**Set exercise 1**
According to the FeatureExtractor interface documentation, which classes implement the interface?
**Set exercise 2**
Write the next part of the FeatureExtractor interface documentation, picking up after its last line.

**Source**
┄┄┄┄┄┄┄┄┄┄

Interface FeatureExtractor

All Known Implementing Classes:
SaltedNgramFeatureExtractor, ScriptAwareFeatureExtractor, ShortTextFeatureExtractor

public interface FeatureExtractor
Common interface for feature extractors used by the bigram language detector. Implementations must share the same preprocessing pipeline (CharSoupFeatureExtractor.preprocess(String)) but may differ in how they extract and hash features from the preprocessed text.
  • Method Summary

    Modifier and Type
    Method
    Description
    int[]
    extract(String rawText)
    Full preprocessing + feature extraction pipeline.
    void
    extract(String rawText, int[] counts)
    Extract into caller-supplied buffer (zeroed first).
    default int
    extractAndCount(String rawText, int[] counts)
    Extract features into counts and return the total n-gram emission count.
    int[]
    extractFromPreprocessed(String preprocessedText)
    Extract from already-preprocessed text.
    void
    extractFromPreprocessed(String preprocessedText, int[] counts, boolean clear)
    Extract from already-preprocessed text into a caller-supplied buffer.

┄┄┄┄┄┄┄┄┄┄

**Records**
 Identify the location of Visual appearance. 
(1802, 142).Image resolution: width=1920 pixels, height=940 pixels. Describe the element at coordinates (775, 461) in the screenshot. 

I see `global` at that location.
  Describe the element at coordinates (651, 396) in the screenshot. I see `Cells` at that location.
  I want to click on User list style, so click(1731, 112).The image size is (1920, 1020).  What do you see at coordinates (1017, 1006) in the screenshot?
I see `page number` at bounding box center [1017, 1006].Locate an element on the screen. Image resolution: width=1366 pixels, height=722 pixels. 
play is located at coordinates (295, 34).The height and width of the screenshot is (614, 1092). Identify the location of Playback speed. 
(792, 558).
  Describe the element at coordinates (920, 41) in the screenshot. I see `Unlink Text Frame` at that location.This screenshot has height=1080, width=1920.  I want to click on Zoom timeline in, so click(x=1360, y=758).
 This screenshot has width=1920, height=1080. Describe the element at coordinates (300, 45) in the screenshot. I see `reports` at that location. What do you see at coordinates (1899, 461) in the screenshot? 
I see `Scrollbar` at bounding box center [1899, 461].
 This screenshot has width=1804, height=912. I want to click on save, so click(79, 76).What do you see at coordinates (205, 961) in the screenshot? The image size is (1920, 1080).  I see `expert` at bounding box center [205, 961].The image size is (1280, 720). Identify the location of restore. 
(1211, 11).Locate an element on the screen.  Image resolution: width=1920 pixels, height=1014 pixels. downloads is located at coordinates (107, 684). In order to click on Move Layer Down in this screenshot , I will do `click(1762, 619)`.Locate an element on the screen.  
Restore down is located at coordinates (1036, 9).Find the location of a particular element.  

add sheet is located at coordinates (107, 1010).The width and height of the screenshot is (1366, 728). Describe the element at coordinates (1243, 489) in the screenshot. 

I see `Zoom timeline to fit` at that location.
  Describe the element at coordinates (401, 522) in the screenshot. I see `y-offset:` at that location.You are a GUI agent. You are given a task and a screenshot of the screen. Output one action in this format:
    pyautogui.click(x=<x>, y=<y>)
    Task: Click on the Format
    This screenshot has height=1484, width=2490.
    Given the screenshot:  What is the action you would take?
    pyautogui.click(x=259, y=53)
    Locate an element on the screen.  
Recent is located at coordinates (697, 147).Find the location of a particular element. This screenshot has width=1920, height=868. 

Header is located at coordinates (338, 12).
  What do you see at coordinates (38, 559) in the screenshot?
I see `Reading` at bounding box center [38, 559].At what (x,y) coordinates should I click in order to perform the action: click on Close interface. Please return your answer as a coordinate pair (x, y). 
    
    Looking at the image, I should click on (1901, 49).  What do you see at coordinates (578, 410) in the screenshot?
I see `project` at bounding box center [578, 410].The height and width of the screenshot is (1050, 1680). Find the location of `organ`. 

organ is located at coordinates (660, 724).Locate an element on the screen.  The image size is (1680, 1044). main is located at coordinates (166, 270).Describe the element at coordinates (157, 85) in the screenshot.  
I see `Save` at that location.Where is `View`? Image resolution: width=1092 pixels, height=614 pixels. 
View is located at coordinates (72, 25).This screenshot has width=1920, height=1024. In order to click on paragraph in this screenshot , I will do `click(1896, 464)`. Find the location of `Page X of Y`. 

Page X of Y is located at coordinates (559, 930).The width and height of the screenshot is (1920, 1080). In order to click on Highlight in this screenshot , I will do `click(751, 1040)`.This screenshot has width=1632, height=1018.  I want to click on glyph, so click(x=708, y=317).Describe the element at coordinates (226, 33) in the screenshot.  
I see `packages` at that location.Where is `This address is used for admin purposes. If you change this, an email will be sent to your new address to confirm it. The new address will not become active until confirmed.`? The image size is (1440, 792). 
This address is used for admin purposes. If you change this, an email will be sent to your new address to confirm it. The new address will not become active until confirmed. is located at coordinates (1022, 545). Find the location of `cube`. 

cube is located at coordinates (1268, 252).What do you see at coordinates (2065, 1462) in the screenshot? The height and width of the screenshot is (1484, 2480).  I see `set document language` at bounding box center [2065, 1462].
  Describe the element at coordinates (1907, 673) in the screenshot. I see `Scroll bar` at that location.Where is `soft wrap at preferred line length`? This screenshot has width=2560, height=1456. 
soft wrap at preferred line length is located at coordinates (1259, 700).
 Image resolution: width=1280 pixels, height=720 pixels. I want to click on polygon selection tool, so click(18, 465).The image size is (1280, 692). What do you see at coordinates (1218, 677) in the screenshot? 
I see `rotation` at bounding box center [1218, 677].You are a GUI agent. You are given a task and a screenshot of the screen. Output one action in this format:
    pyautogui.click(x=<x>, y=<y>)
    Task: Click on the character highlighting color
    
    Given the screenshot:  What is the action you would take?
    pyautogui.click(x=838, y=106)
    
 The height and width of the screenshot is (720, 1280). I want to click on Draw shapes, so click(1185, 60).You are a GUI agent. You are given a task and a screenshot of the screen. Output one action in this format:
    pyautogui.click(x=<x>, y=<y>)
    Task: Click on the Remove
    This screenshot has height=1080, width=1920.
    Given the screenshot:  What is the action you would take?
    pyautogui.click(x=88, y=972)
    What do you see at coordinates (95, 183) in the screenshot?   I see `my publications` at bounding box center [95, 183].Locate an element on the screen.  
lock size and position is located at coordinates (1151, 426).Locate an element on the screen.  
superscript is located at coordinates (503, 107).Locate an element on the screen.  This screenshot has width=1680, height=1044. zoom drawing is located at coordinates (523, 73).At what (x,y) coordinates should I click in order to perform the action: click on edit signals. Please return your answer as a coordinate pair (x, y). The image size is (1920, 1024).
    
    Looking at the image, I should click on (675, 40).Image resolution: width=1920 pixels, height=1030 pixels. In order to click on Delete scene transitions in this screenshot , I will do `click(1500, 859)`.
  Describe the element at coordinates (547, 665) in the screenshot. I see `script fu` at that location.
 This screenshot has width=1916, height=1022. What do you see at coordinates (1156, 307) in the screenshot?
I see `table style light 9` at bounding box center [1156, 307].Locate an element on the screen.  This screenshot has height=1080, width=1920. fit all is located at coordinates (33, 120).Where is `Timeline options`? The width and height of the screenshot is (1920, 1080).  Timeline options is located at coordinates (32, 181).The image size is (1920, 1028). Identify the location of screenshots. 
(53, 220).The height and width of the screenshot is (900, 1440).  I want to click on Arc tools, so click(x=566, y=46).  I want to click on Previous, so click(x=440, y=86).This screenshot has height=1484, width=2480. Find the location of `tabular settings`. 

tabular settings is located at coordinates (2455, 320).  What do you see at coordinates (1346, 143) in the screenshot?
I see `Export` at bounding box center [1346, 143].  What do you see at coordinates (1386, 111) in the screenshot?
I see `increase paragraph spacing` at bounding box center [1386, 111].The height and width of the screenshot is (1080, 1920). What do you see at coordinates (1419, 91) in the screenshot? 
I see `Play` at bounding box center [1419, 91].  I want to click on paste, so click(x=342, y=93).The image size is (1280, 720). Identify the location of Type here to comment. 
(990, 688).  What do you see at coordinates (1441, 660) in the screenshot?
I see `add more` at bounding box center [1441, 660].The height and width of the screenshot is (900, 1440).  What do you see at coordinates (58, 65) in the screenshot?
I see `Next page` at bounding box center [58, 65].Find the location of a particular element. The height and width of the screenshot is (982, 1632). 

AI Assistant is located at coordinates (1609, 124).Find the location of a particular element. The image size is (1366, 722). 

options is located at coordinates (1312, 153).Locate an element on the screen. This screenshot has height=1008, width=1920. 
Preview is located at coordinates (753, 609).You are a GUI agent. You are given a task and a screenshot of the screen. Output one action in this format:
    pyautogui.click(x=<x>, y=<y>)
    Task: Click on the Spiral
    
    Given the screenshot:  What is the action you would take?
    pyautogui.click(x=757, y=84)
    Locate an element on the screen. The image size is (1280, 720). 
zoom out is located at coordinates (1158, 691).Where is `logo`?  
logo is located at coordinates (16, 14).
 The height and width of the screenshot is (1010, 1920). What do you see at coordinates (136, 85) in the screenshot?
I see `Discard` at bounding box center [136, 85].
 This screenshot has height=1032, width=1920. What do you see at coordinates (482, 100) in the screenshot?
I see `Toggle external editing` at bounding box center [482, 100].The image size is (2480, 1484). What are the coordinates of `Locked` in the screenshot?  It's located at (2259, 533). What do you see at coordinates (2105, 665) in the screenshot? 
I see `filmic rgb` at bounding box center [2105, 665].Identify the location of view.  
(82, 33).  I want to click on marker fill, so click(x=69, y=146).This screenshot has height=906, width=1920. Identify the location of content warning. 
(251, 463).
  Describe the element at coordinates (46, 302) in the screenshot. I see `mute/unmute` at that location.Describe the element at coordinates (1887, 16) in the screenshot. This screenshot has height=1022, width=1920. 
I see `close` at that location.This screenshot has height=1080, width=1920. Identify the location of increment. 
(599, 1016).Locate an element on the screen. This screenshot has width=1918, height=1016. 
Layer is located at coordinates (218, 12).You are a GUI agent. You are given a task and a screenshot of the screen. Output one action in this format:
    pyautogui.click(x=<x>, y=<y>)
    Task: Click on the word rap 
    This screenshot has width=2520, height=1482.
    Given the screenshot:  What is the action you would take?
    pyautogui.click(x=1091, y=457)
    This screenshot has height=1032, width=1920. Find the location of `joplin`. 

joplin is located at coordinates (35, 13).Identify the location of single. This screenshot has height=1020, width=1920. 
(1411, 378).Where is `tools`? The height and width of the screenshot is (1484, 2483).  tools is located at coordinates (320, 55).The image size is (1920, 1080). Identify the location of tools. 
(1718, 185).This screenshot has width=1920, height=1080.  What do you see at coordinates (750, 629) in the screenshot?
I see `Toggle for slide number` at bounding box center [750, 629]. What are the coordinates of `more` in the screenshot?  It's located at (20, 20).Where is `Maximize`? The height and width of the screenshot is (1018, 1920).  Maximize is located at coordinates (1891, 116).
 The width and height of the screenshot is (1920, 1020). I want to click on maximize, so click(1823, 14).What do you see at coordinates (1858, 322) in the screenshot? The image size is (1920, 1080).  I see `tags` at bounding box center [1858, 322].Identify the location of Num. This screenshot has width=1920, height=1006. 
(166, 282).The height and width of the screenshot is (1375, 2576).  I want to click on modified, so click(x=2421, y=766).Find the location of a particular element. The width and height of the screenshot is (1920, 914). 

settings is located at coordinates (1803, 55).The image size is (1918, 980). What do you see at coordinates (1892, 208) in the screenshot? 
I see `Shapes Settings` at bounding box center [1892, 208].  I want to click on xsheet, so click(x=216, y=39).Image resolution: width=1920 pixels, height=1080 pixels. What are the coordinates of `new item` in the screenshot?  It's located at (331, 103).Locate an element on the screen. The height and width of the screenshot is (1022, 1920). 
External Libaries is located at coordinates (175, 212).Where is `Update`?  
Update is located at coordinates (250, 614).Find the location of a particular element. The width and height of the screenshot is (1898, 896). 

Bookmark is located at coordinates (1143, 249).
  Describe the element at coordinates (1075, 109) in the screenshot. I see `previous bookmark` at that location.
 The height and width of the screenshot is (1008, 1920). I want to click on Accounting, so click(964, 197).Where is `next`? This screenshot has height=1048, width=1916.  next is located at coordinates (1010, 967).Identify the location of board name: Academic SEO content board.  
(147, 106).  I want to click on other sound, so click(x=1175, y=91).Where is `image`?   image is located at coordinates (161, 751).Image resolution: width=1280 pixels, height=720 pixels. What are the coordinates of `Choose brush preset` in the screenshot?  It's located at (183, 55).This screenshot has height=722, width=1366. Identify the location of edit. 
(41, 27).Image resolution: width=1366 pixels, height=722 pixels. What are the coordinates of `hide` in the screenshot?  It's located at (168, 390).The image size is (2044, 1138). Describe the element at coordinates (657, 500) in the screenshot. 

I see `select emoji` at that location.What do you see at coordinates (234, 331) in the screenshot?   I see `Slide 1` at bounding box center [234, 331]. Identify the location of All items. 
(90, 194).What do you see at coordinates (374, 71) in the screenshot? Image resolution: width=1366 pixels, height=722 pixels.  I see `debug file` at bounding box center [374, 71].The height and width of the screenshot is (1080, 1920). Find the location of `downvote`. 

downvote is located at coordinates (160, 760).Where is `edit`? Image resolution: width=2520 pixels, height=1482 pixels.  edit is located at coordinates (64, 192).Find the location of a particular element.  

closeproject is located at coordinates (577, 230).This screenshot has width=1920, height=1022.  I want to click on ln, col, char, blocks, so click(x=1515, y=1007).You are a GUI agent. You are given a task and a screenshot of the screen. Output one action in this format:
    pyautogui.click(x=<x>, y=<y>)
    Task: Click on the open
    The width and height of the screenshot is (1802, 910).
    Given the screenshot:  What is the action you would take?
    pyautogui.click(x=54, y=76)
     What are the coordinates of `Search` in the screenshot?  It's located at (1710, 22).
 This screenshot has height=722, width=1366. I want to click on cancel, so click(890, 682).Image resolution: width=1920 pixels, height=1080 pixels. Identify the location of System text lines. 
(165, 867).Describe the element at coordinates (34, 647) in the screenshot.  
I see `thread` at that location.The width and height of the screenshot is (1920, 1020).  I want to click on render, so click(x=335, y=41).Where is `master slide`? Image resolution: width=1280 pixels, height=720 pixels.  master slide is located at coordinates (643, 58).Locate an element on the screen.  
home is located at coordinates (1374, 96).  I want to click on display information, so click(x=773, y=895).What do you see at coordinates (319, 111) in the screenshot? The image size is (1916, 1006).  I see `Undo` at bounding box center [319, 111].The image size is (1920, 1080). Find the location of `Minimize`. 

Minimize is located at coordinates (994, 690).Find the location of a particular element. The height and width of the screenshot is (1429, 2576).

┄┄┄┄┄┄┄┄┄┄

**Exercise output 1**
SaltedNgramFeatureExtractor, ScriptAwareFeatureExtractor, and ShortTextFeatureExtractor.

**Exercise output 2**
    int
    Returns the bitmask of CharSoupModel FLAG_* constants that describes which feature types this extractor emits.
    int
     
  • Method Details

    • extract

      int[] extract(String rawText)
      Full preprocessing + feature extraction pipeline.
      Parameters:
      rawText - raw input text (may be null)
      Returns:
      int array of size getNumBuckets() with feature counts
    • extract

      void extract(String rawText, int[] counts)
      Extract into caller-supplied buffer (zeroed first).
      Parameters:
      rawText - raw input text (may be null)
      counts - pre-allocated int array of size getNumBuckets() (will be zeroed)
    • extractFromPreprocessed

      int[] extractFromPreprocessed(String preprocessedText)
      Extract from already-preprocessed text.
      Parameters:
      preprocessedText - text already passed through CharSoupFeatureExtractor.preprocess(String)
      Returns:
      int array of size getNumBuckets() with feature counts
    • extractFromPreprocessed

      void extractFromPreprocessed(String preprocessedText, int[] counts, boolean clear)
      Extract from already-preprocessed text into a caller-supplied buffer.
      Parameters:
      preprocessedText - text already passed through CharSoupFeatureExtractor.preprocess(String)
      counts - pre-allocated int array of size getNumBuckets()
      clear - if true, zero the array before extracting; if false, accumulate on top of existing counts
    • extractAndCount

      default int extractAndCount(String rawText, int[] counts)
      Extract features into counts and return the total n-gram emission count.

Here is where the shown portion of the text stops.